Exercise goal | Within the entries below, find each line containing the word "Dados" and copy it.

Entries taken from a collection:
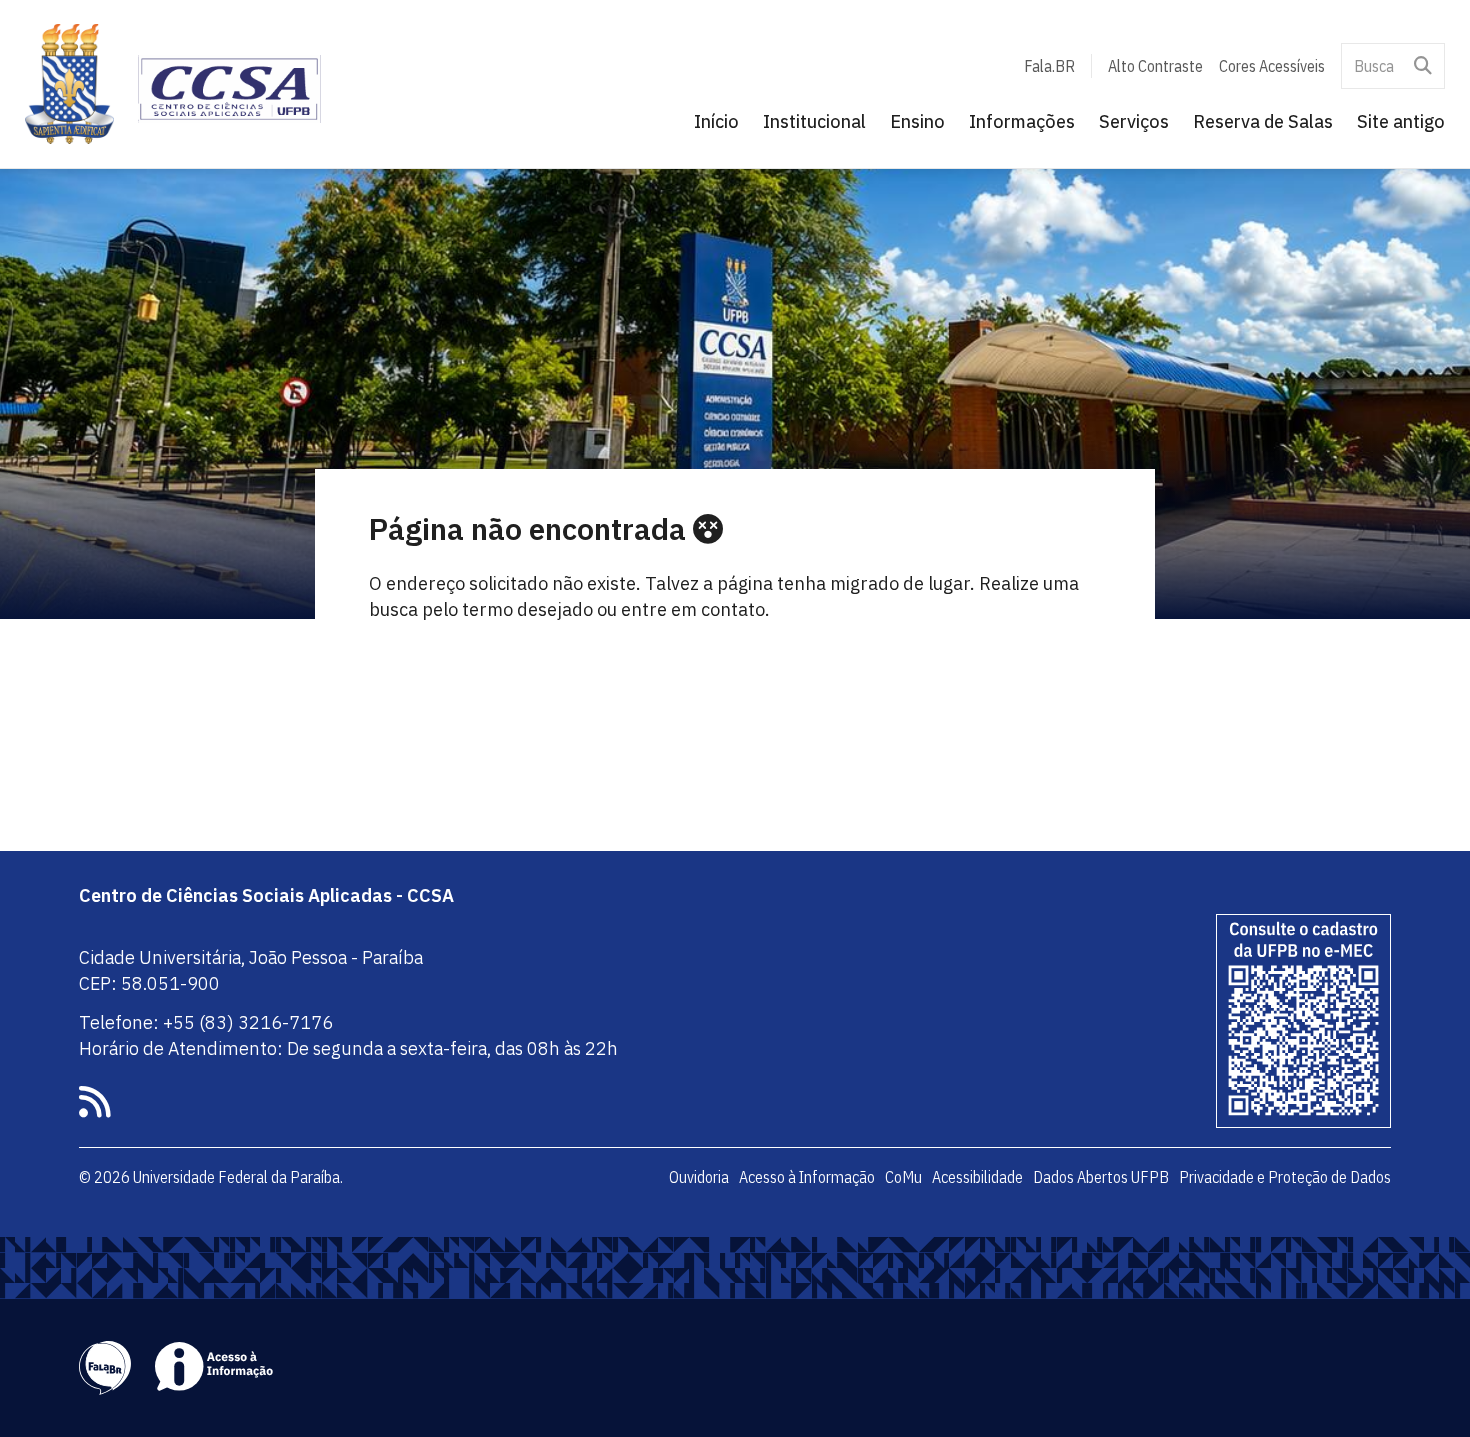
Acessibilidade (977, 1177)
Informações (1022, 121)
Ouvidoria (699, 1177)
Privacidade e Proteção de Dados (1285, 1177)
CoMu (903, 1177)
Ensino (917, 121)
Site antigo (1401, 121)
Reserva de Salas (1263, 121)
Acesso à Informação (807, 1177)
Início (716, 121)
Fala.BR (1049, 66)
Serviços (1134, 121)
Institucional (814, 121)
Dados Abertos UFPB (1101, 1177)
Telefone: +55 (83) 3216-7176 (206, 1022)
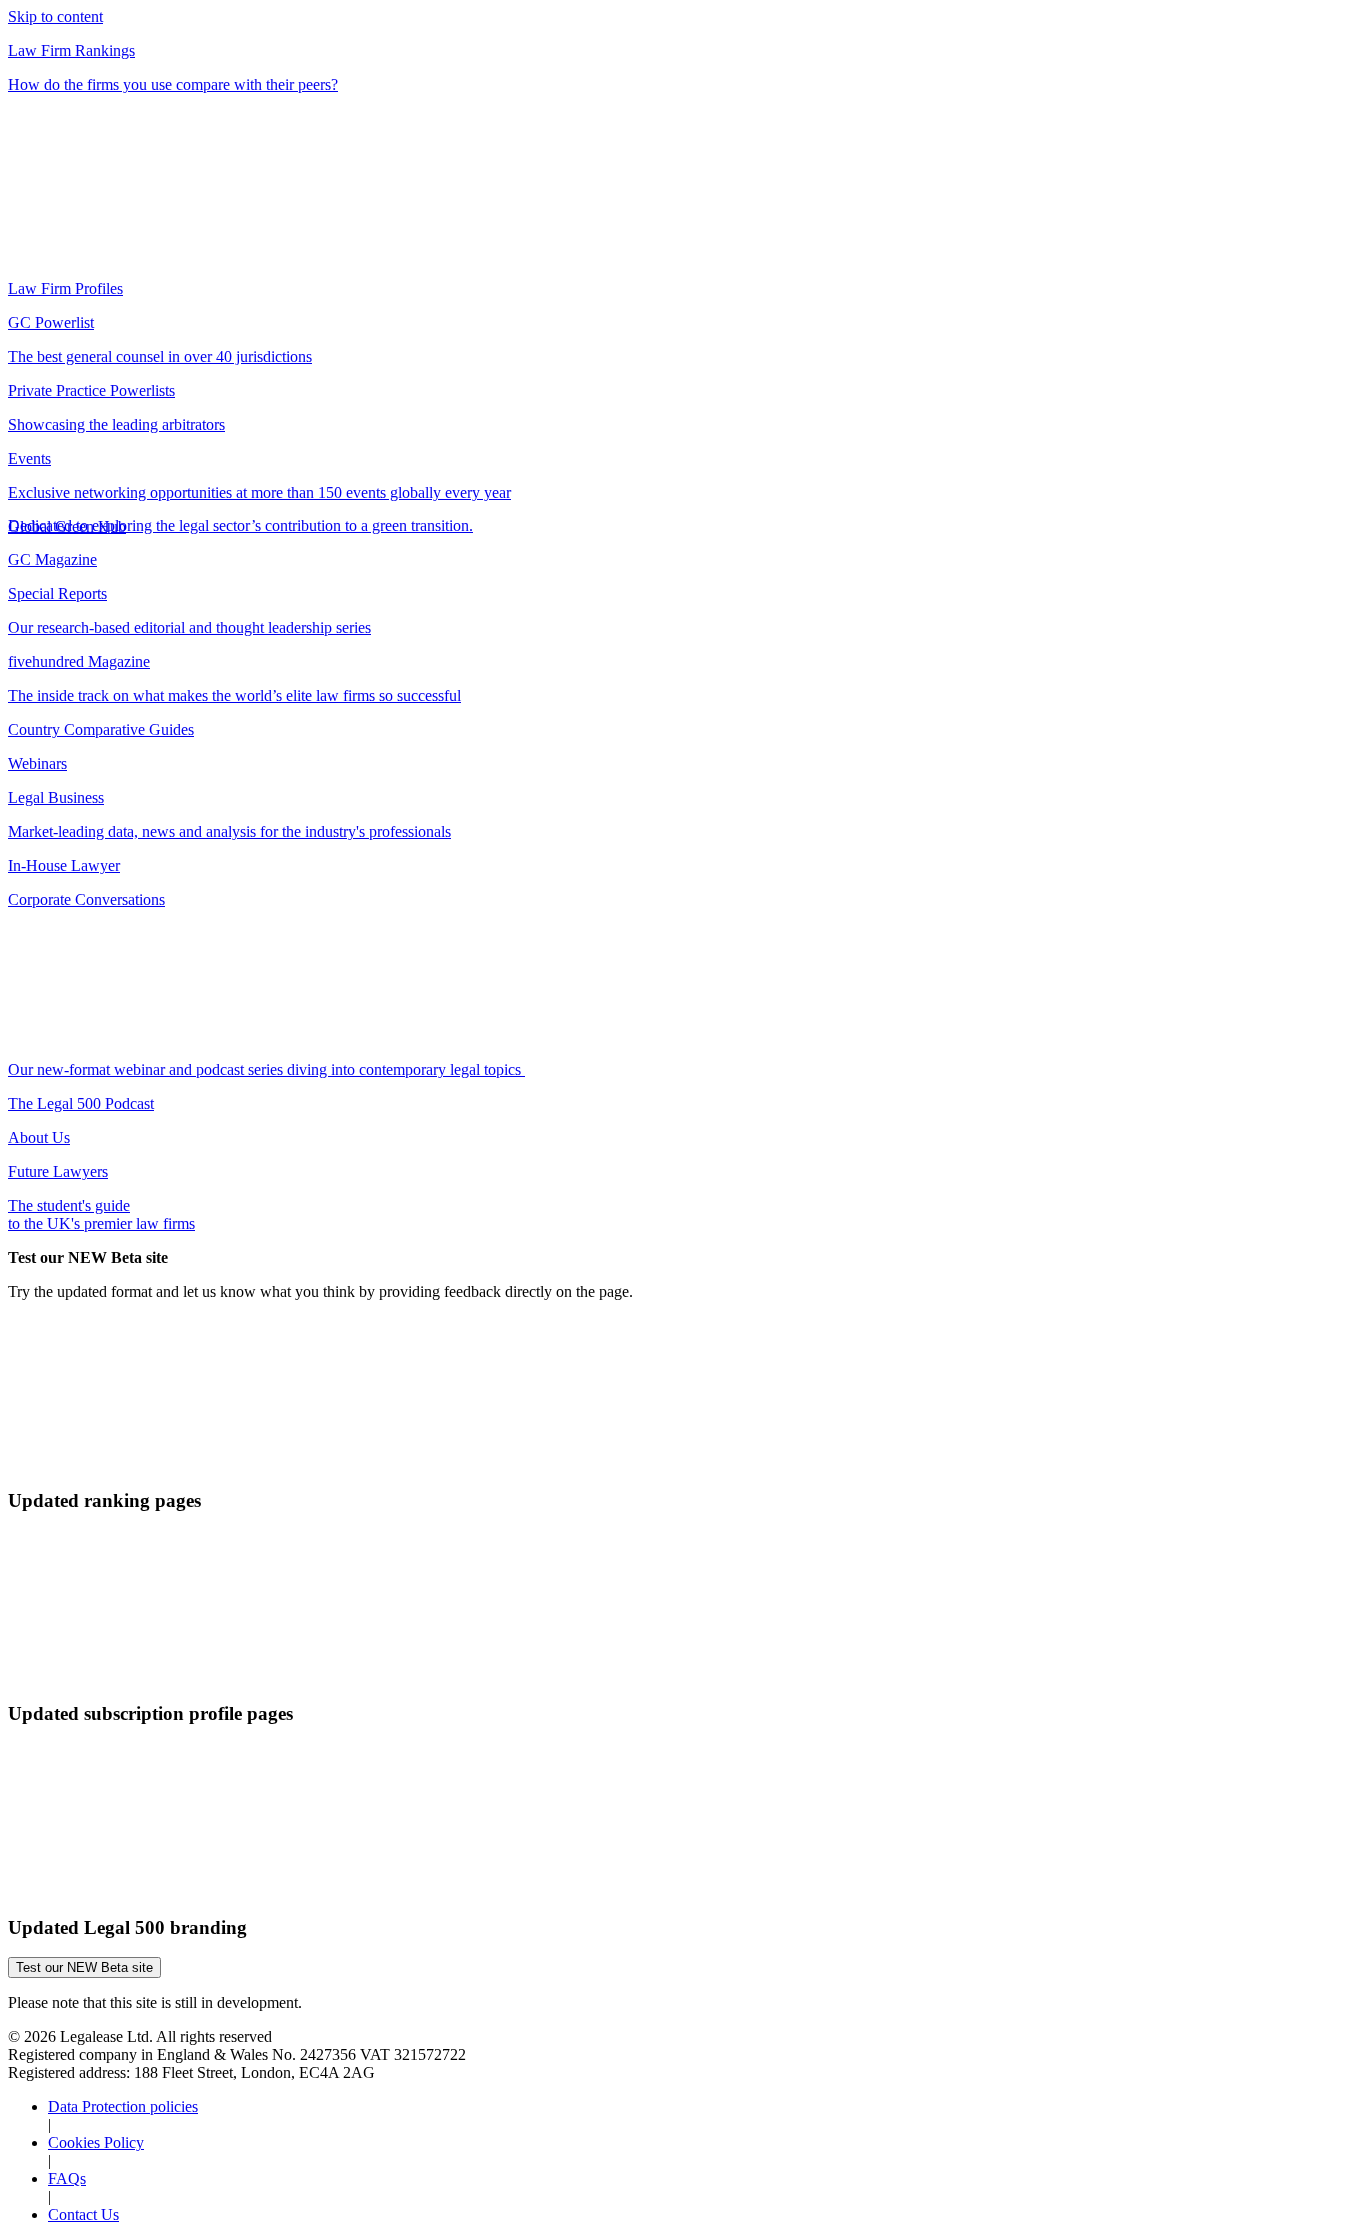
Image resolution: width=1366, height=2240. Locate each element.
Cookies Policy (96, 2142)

Answer section |
Privacidade e Proteção de Dados (1285, 1177)
Dados Abertos UFPB (1101, 1177)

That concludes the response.